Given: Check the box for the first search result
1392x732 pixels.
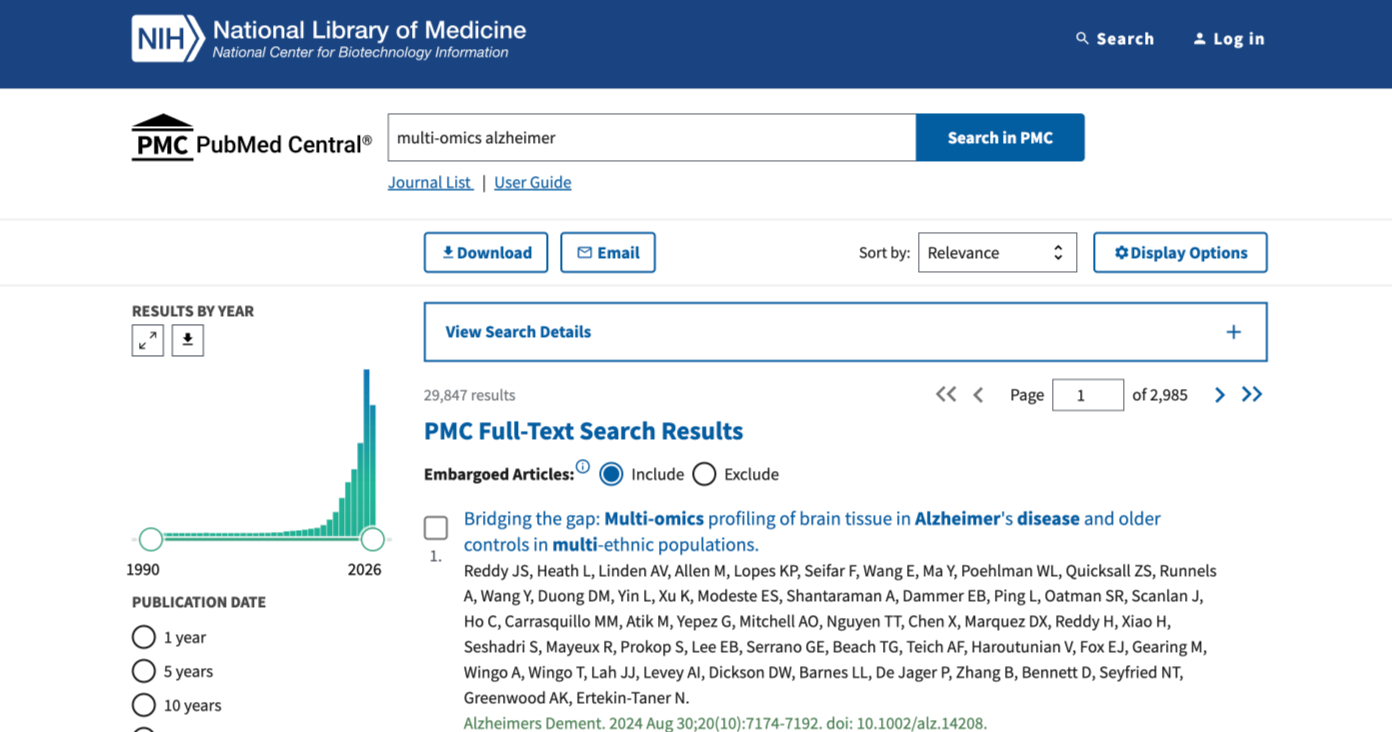Looking at the screenshot, I should tap(436, 527).
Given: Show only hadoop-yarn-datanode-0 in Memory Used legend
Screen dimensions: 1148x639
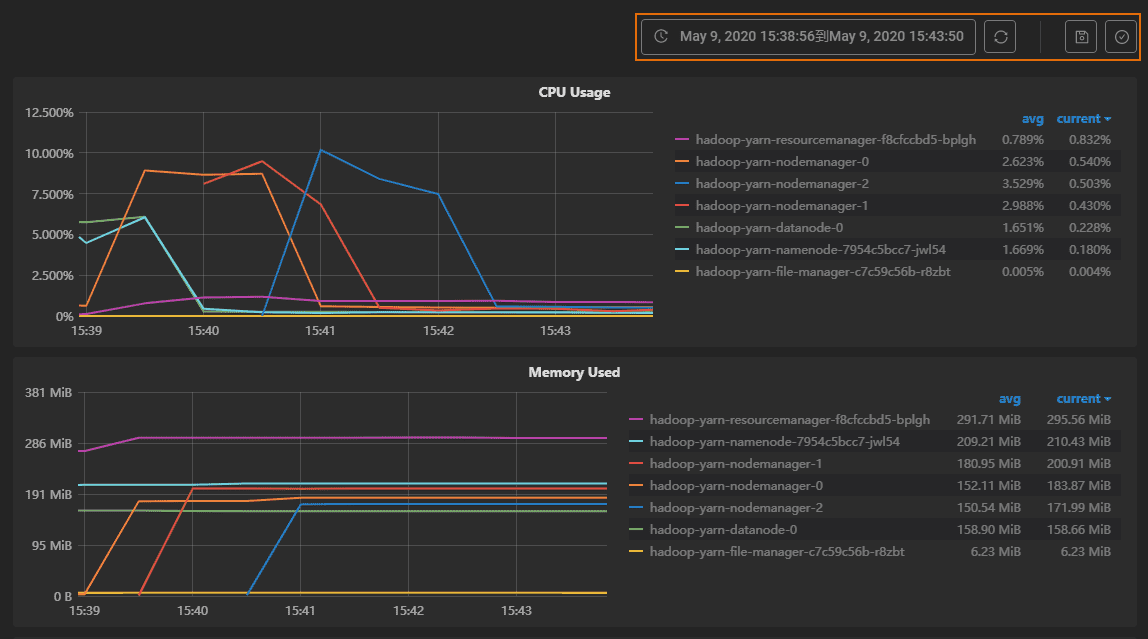Looking at the screenshot, I should (723, 530).
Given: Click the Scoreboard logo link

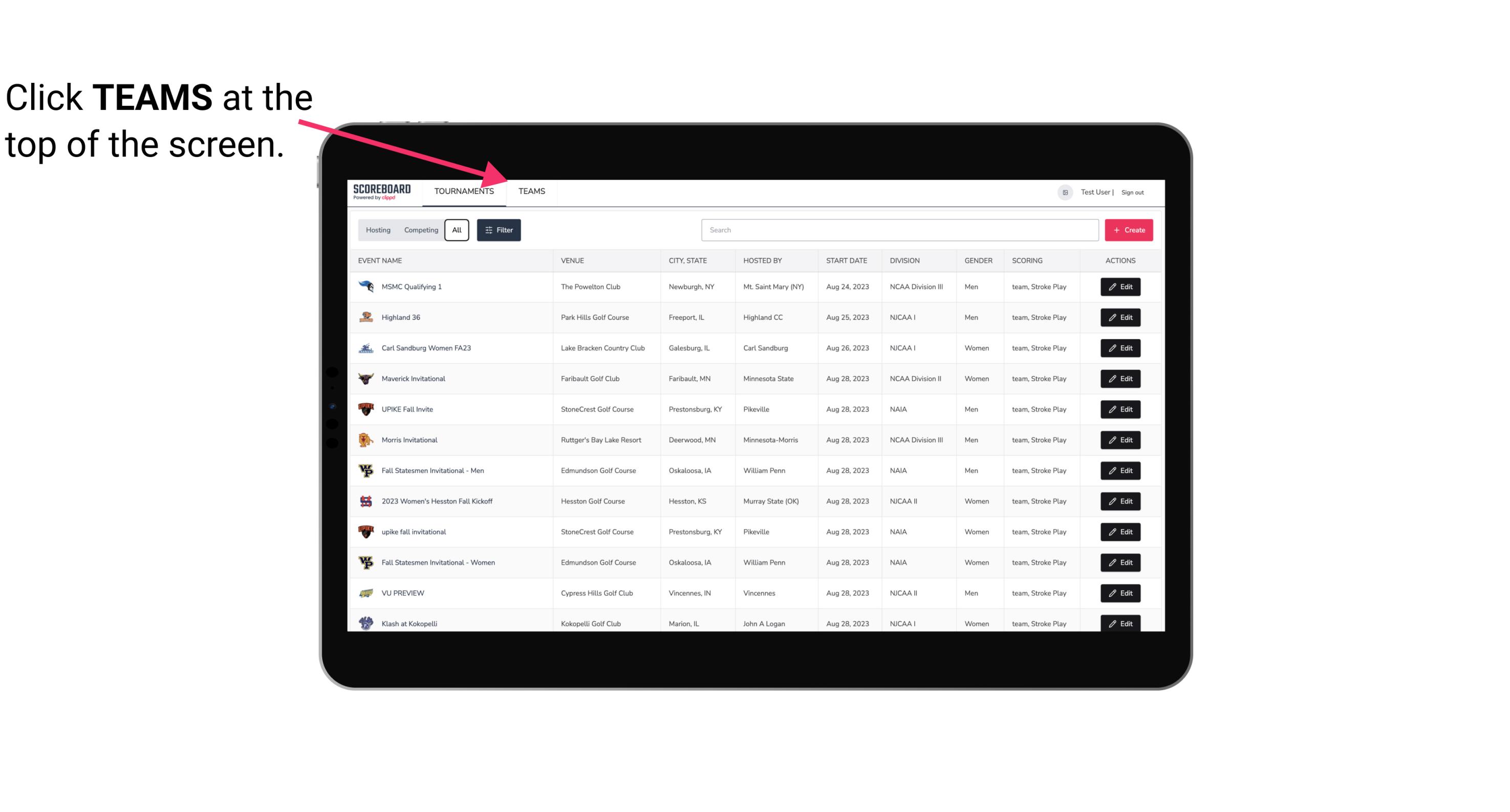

# [To do]
Retype all the entries exactly; drop the pictures.

# [Answer area]
Given: Check the box for the first search result
1392x732 pixels.
Looking at the screenshot, I should tap(436, 527).
Given: Show only hadoop-yarn-datanode-0 in Memory Used legend
Screen dimensions: 1148x639
Looking at the screenshot, I should (723, 530).
Given: Click the Scoreboard logo link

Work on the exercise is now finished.